Pendapat yang dilontarkan Aidil bukanlah tanpa sebab, mengingat penyesuaian biaya premi berdasarkan kondisi kesehatan adalah lumrah di banyak negara, termasuk ketika ia sempat tinggal di Amerika Serikat. Di Negeri Paman Sam, jumlah biaya premi asuransi kesehatan dan asuransi kendaraannya berkaitan erat dengan gaya hidup yang dijalani serta cara mengemudi. Sehingga, jika tidak ada klaim untuk mendapatkan perawatan medis atau tidak mengalami kecelakaan, maka nilai premi yang dibayarkan di tahun-tahun berikutnya akan jadi lebih murah, atau setidaknya mendapatkan diskon atau cashback dari premi tahun berjalan.
Sayangnya, sambung Aidil, keringanan biaya premi seperti contoh di atas tidak lazim di industri asuransi Tanah Air. Jangankan keringanan biaya atau diskon, yang terjadi justru sebaliknya, premi akan terus naik dan nominalnya bahkan disamakan dengan nasabah yang sering mendapatkan perawatan medis. Belum lagi dengan adanya fenomena overutilisasi asuransi kesehatan pada rumah sakit, seperti yang disampaikan oleh Kepala Eksekutif Pengawas Perasuransian, Penjaminan dan Dana Pensiun (PPDP) OJK, Ogi Prastomiyono, yang mengakibatkan klaim asuransi meningkat tinggi dibandingkan klaim asuransi jiwa.
Untungnya, saat ini sudah ada perusahaan asuransi, seperti Prudential Indonesia, yang mulai mengadopsi dan menerapkan sistem fair pricing pada produk asuransi kesehatannya, PRUWell.

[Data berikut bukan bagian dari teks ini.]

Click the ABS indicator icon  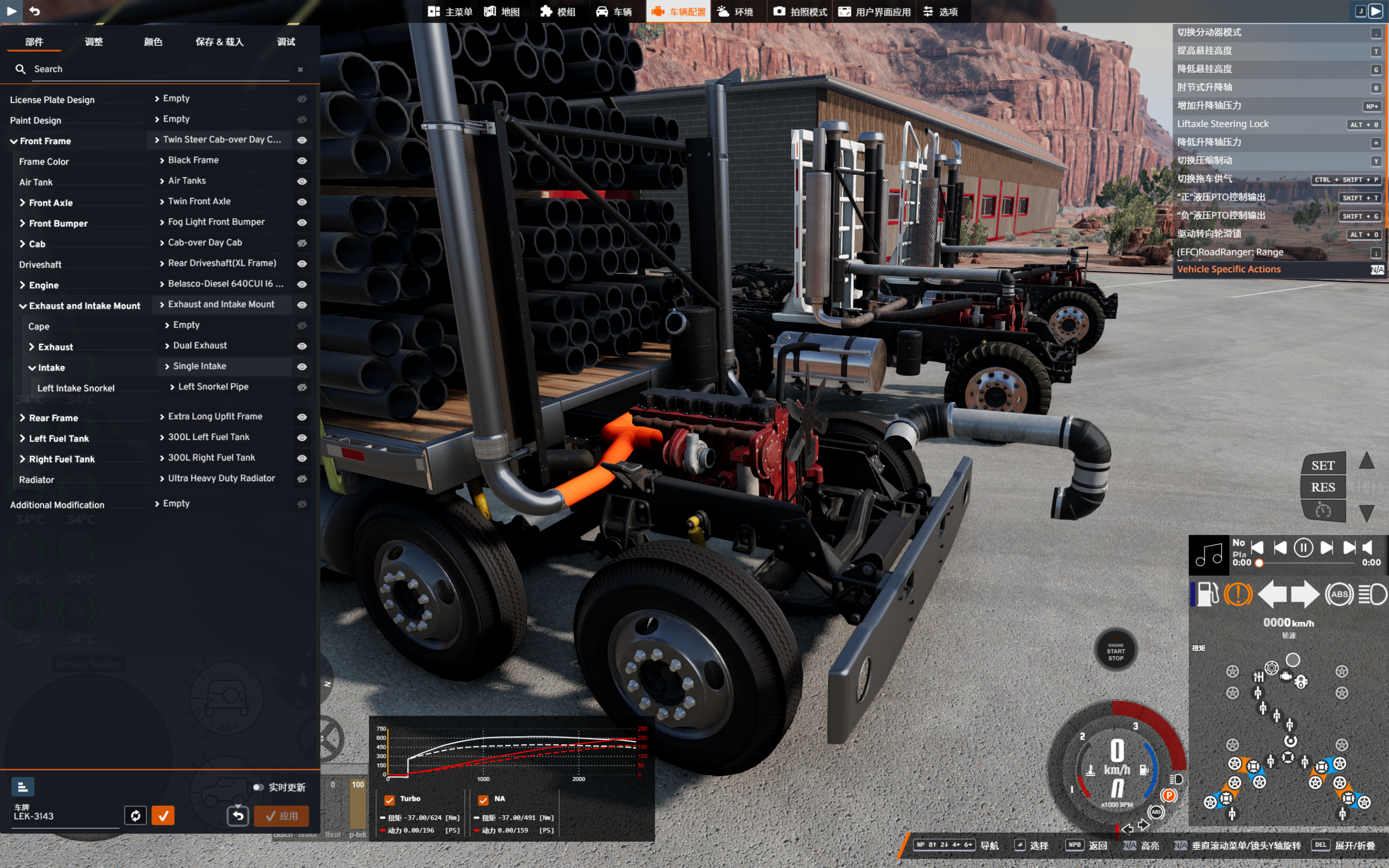[x=1339, y=594]
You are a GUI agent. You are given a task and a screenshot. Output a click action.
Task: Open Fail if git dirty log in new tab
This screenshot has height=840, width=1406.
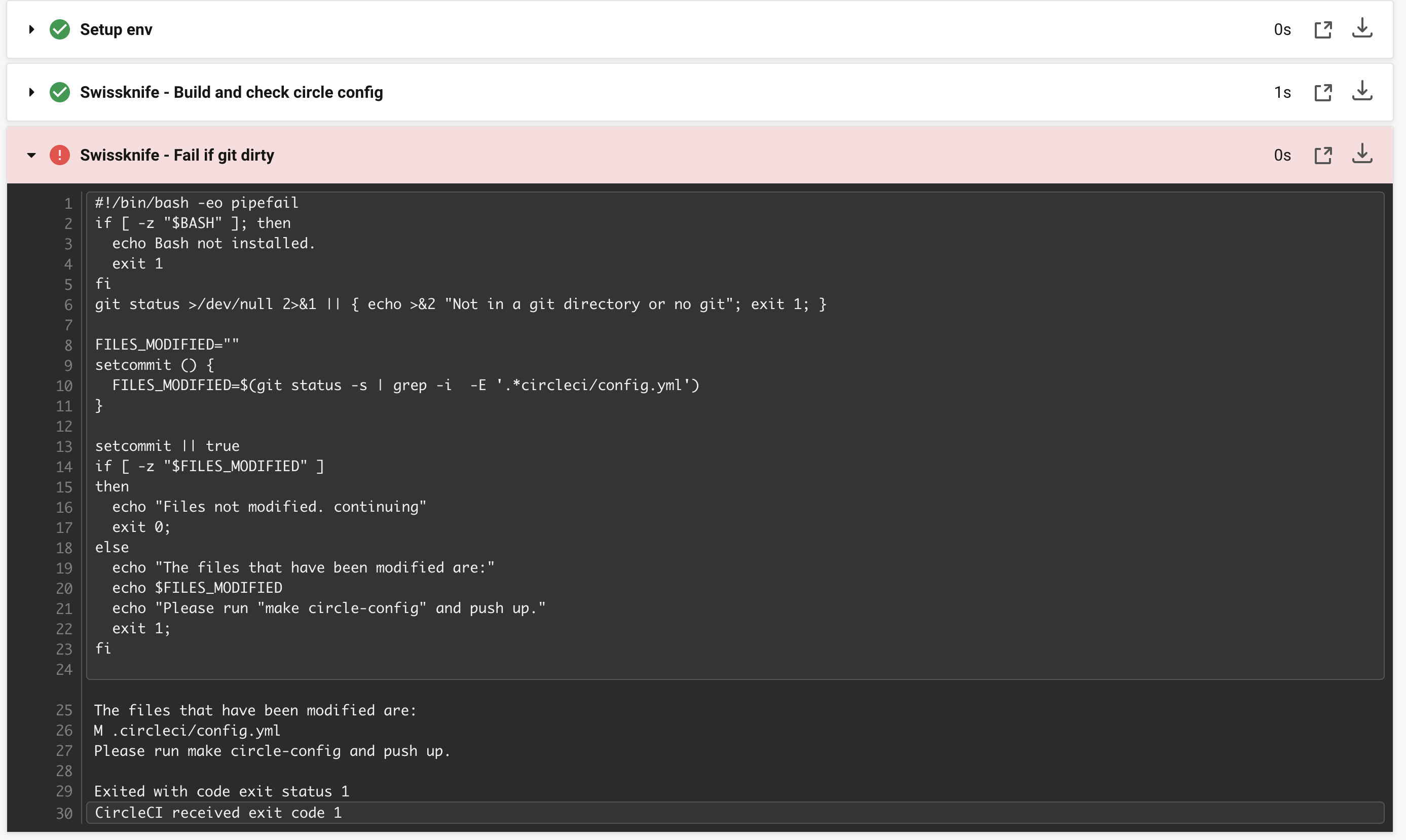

Dengan fair pricing, penentuan biaya premi tidak hanya didasarkan dari faktor umur, tapi juga riwayat kesehatan seseorang selama masa perlindungan dalam menentukan biaya premi yang akan dikenakan, sehingga lebih adil dan transparan.

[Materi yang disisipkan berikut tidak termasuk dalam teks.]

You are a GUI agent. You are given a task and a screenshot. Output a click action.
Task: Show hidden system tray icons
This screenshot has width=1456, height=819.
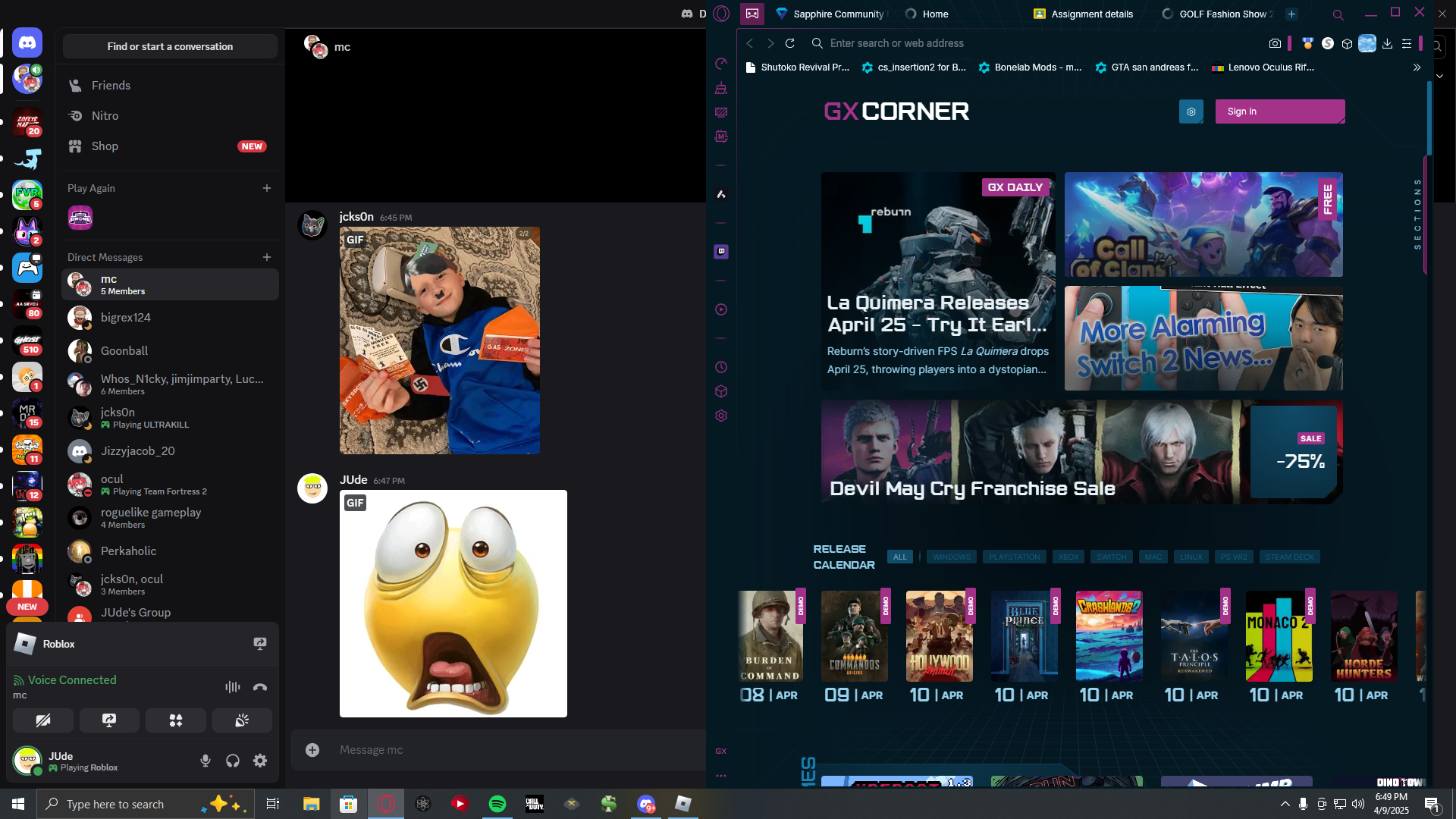pos(1285,804)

Dengan kata lain, nasabah yang selalu menjaga kesehatan dan punya riwayat kesehatan yang baik, berpotensi mendapatkan keringanan atau diskon biaya premi. Terobosan ini merupakan bentuk penghargaan sekaligus apresiasi kepada nasabah yang senantiasa selalu menjaga kesehatan, dan membantu menciptakan sistem perlindungan yang lebih berkelanjutan bagi semua pihak.
“Jujur, dengan memahami konsep fair pricing dan pentingnya menjaga kesehatan dan kehidupan sehari-hari, saya dapat memaksimalkan manfaat insentif yang diberikan oleh perusahaan asuransi. Sehingga saya tidak perlu merasa dihukum lagi karena hidup sehat,” pungkas Aidil.